2019 Ciacci Piccolomini d'Aragona Brunello di Montalcino

98 KO


From the critics:

95 RP

94 JS

Critic Reviews

The 2019 straight Brunello from Ciacci Piccolomini d’Aragona is a beauty, starting with its heady scents of red berry, dog rose, spice and Mediterranean scrub. Full-bodied and loaded with finesse, the smooth palate delivers juicy red cherry, cracked peppercorn and licorice alongside tightly-woven, refined tannins. Juicy acidity keeps it balanced and fresh. Drink 2027–2039. Abv: 15%

Kerin O’Keefe | 98 KO
There’s no mistaking this wine for anything but Brunello. The Ciacci Piccolomini d’Aragona 2019 Brunello di Montalcino shows beautiful continuity, crescendoing on the nose and palate in synchronicity. There are aromas of grilled watermelon, red cherry, garden herb and violet, and there is a charred note that recalls the toasted oak. The bouquet balances out beautifully, but you do get considerably more power on the palate thanks to the oomph of 15% alcohol and young tannins that get under your gums. Give this wine a few more years of bottle age. Production is 66,915 bottles in addition to 4,500 smaller formats.

Robert Parker Wine Advocate | 95 RP
Sour cherries with stone and bark undertones to the aromas. Medium body, firm tannins and a long, linear finish that ends tight. But this will soften with some age. Subtle bark and dried mushroom character at the end. Drink after 2025, but already pretty.

James Suckling | 94 JS

Wine Details for 2019 Ciacci Piccolomini d'Aragona Brunello di Montalcino

Type of Wine Italy Red
Varietal Sangiovese : When it comes to Tuscan wine, Sangiovese is king. This mighty grape variety resides not only in Tuscany, but throughout Italy. The varietal is responsible for some of the greatest wines in the country, including Chianti, Brunello di Montalcino, Rosso di Montalcino, Vino Nobile di Montepulciano and the infamous “Super Tuscans.” Sangiovese is extremely capable of adapting to the various climates and terroirs of Italy but is quite at home in Tuscany, where it is believed to have been birthed.
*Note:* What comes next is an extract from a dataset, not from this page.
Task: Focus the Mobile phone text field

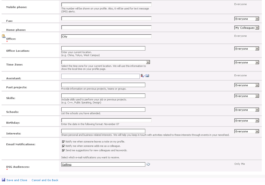Action: click(106, 5)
Like most ancient grape varieties, there are many speculations about Sangiovese’s true time and place of origin. Some theories claim the Sangiovese grape dates back to the Etruscan era and cultivated mostly in Tuscany. Another theory is that it was cultivated by the ancient Romans. Sangiovese is believed to have been first documented in 1590 by agronomist, Gian Vettorio Soderini who talked about ‘Sanghiogeto” in an essay. There is no definitive evidence that ‘Sanghiogeto’ is the Sangiovese grape that is beloved and famous today; however, it is still considered by many to be the first appearance of the grape in written fashion. It wouldn’t be until the 18th century that Sangiovese would become well-known and started being planted all over the region. It was mentioned in l’Oenologia Toscana, written by Cosimo Villafranchi in 1773, in which he discussed the winemaking process of Chianti and the use of Sangiovese.

Today, Sangiovese accounts for 10% of all winemaking grapes planted in Italy. This statistic may not seem significant but taken into consideration there are 350 authorized grape varieties across 20 wine regions, it is quite remarkable. Due to its versatility, Sangiovese is one of the most diverse grape varieties used in winemaking. However, the grape can be temperamental and sensitive to the environment in which it is planted. It is very much similar to the Pinot Noir in this fashion. Wines made with Sangiovese grapes can turn out tasting extremely different, based on climate, terroir and process. While the varietal can successfully grow most places, it tends to grow best in hot, dry climates with terroir composed mostly of shallow, limestone soils. Famously native to Tuscany but Sangiovese also grows in many other winemaking locations in Italy, such as Umbria in Central Italy, Campania in the South and Romagna where the grape is known as Sangiovese di Romagna.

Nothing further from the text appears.